YOUR TASK =>
Can you repeat the data word for word, starting at the line that contains "The width and" and ending with the last line of the data, while leaving the pictures out?

TASK DATA =>

----

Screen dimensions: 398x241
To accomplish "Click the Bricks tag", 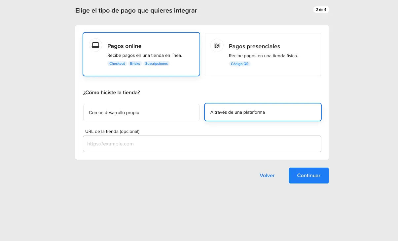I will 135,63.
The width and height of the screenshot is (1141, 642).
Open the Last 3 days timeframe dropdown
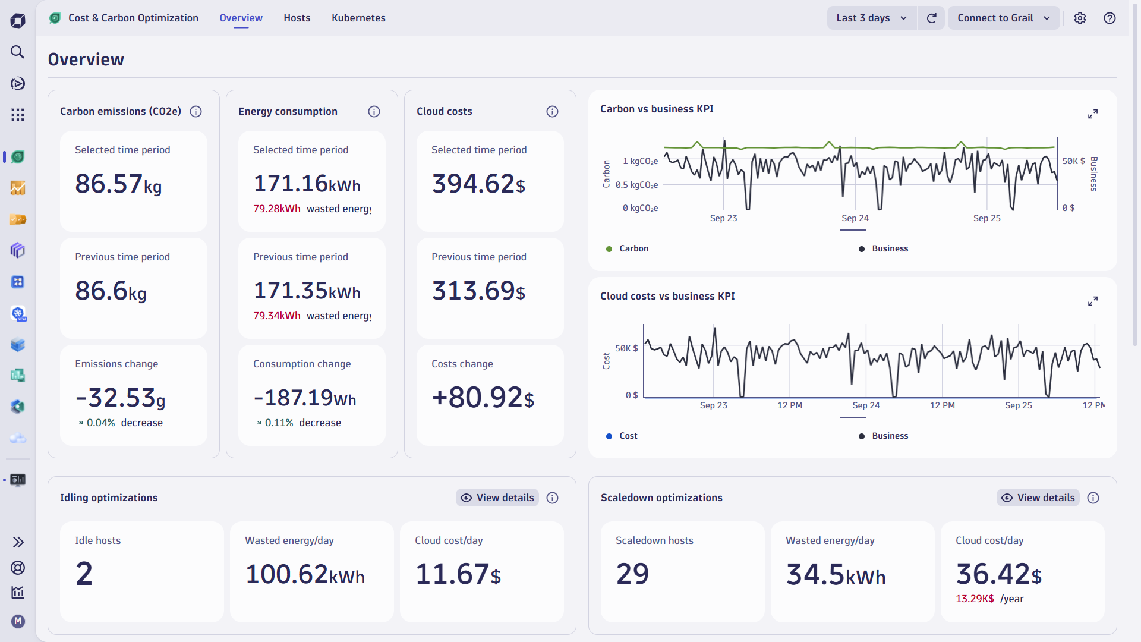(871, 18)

----

SOLUTION TO THE PROBLEM =>
The width and height of the screenshot is (1141, 642).
Open the Last 3 days timeframe dropdown
(871, 18)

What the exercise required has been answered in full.